WORK TASK: Copy all entries exactly.

Dataset entries:
####

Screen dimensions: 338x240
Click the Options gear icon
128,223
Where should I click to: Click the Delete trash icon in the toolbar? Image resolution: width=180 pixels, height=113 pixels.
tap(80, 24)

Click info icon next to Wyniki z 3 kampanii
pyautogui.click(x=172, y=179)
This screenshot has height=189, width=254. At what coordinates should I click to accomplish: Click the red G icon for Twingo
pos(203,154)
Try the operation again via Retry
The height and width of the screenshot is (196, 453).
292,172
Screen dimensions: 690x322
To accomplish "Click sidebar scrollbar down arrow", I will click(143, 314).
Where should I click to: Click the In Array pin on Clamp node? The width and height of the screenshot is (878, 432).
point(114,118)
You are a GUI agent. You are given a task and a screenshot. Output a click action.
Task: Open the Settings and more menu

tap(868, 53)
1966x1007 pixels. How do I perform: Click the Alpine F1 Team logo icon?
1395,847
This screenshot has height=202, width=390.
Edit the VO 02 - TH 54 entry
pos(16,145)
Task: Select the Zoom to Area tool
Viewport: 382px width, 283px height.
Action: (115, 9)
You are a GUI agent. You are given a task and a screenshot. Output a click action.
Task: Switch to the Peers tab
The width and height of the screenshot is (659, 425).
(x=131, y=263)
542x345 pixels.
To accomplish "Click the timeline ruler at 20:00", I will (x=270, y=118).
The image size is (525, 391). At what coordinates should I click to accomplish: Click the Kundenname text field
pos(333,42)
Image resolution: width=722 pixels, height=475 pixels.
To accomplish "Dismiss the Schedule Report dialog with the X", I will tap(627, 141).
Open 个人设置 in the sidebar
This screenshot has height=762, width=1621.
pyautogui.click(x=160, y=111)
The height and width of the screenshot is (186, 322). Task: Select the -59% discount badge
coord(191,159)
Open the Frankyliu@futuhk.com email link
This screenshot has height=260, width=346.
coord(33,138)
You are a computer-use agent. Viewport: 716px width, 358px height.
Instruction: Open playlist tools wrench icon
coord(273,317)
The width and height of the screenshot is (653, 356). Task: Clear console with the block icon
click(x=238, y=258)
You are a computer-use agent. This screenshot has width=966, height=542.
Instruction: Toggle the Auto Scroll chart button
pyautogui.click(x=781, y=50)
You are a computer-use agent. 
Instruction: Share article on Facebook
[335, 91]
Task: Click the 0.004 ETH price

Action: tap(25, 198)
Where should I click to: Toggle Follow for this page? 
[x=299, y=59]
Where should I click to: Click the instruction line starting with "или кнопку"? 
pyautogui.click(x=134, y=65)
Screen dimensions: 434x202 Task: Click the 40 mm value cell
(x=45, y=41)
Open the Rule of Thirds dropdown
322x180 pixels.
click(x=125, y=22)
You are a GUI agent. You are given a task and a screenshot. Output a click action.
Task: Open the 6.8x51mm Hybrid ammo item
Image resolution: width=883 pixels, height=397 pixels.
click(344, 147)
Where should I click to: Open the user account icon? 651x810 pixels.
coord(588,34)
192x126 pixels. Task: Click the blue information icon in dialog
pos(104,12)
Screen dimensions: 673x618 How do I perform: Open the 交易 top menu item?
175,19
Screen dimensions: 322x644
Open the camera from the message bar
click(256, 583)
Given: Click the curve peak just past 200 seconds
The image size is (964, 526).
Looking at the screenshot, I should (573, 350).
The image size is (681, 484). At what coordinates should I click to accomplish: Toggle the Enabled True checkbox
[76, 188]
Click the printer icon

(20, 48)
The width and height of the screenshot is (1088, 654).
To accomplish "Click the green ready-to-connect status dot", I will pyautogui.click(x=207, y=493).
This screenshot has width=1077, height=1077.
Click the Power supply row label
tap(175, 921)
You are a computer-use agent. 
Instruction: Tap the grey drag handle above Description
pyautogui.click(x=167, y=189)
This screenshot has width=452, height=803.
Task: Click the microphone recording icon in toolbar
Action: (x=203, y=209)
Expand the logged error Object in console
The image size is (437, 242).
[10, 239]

####

RESULT FOR THIS TASK:
Screen dimensions: 338x240
Click the Options gear icon
128,223
Where should I click to: Click the Delete trash icon in the toolbar? Image resolution: width=180 pixels, height=113 pixels.
tap(80, 24)

Click info icon next to Wyniki z 3 kampanii
pyautogui.click(x=172, y=179)
This screenshot has height=189, width=254. At what coordinates should I click to accomplish: Click the red G icon for Twingo
pos(203,154)
Try the operation again via Retry
The height and width of the screenshot is (196, 453).
292,172
Screen dimensions: 690x322
To accomplish "Click sidebar scrollbar down arrow", I will click(143, 314).
Where should I click to: Click the In Array pin on Clamp node? The width and height of the screenshot is (878, 432).
point(114,118)
You are a GUI agent. You are given a task and a screenshot. Output a click action.
Task: Open the Settings and more menu

tap(868, 53)
1966x1007 pixels. How do I perform: Click the Alpine F1 Team logo icon?
1395,847
This screenshot has height=202, width=390.
Edit the VO 02 - TH 54 entry
pos(16,145)
Task: Select the Zoom to Area tool
Viewport: 382px width, 283px height.
Action: (115, 9)
You are a GUI agent. You are given a task and a screenshot. Output a click action.
Task: Switch to the Peers tab
The width and height of the screenshot is (659, 425).
(x=131, y=263)
542x345 pixels.
To accomplish "Click the timeline ruler at 20:00", I will (x=270, y=118).
The image size is (525, 391). At what coordinates should I click to accomplish: Click the Kundenname text field
pos(333,42)
Image resolution: width=722 pixels, height=475 pixels.
To accomplish "Dismiss the Schedule Report dialog with the X", I will tap(627, 141).
Open 个人设置 in the sidebar
This screenshot has height=762, width=1621.
pyautogui.click(x=160, y=111)
The height and width of the screenshot is (186, 322). Task: Select the -59% discount badge
coord(191,159)
Open the Frankyliu@futuhk.com email link
This screenshot has height=260, width=346.
coord(33,138)
You are a computer-use agent. Viewport: 716px width, 358px height.
Instruction: Open playlist tools wrench icon
coord(273,317)
The width and height of the screenshot is (653, 356). Task: Clear console with the block icon
click(x=238, y=258)
You are a computer-use agent. This screenshot has width=966, height=542.
Instruction: Toggle the Auto Scroll chart button
pyautogui.click(x=781, y=50)
You are a computer-use agent. 
Instruction: Share article on Facebook
[335, 91]
Task: Click the 0.004 ETH price

Action: tap(25, 198)
Where should I click to: Toggle Follow for this page? 
[x=299, y=59]
Where should I click to: Click the instruction line starting with "или кнопку"? 
pyautogui.click(x=134, y=65)
Screen dimensions: 434x202 Task: Click the 40 mm value cell
(x=45, y=41)
Open the Rule of Thirds dropdown
322x180 pixels.
click(x=125, y=22)
You are a GUI agent. You are given a task and a screenshot. Output a click action.
Task: Open the 6.8x51mm Hybrid ammo item
Image resolution: width=883 pixels, height=397 pixels.
click(344, 147)
Where should I click to: Open the user account icon? 651x810 pixels.
coord(588,34)
192x126 pixels. Task: Click the blue information icon in dialog
pos(104,12)
Screen dimensions: 673x618 How do I perform: Open the 交易 top menu item?
175,19
Screen dimensions: 322x644
Open the camera from the message bar
click(256, 583)
Given: Click the curve peak just past 200 seconds
The image size is (964, 526).
Looking at the screenshot, I should (573, 350).
The image size is (681, 484). At what coordinates should I click to accomplish: Toggle the Enabled True checkbox
[76, 188]
Click the printer icon

(20, 48)
The width and height of the screenshot is (1088, 654).
To accomplish "Click the green ready-to-connect status dot", I will pyautogui.click(x=207, y=493).
This screenshot has width=1077, height=1077.
Click the Power supply row label
tap(175, 921)
You are a computer-use agent. 
Instruction: Tap the grey drag handle above Description
pyautogui.click(x=167, y=189)
This screenshot has width=452, height=803.
Task: Click the microphone recording icon in toolbar
Action: (x=203, y=209)
Expand the logged error Object in console
The image size is (437, 242).
[10, 239]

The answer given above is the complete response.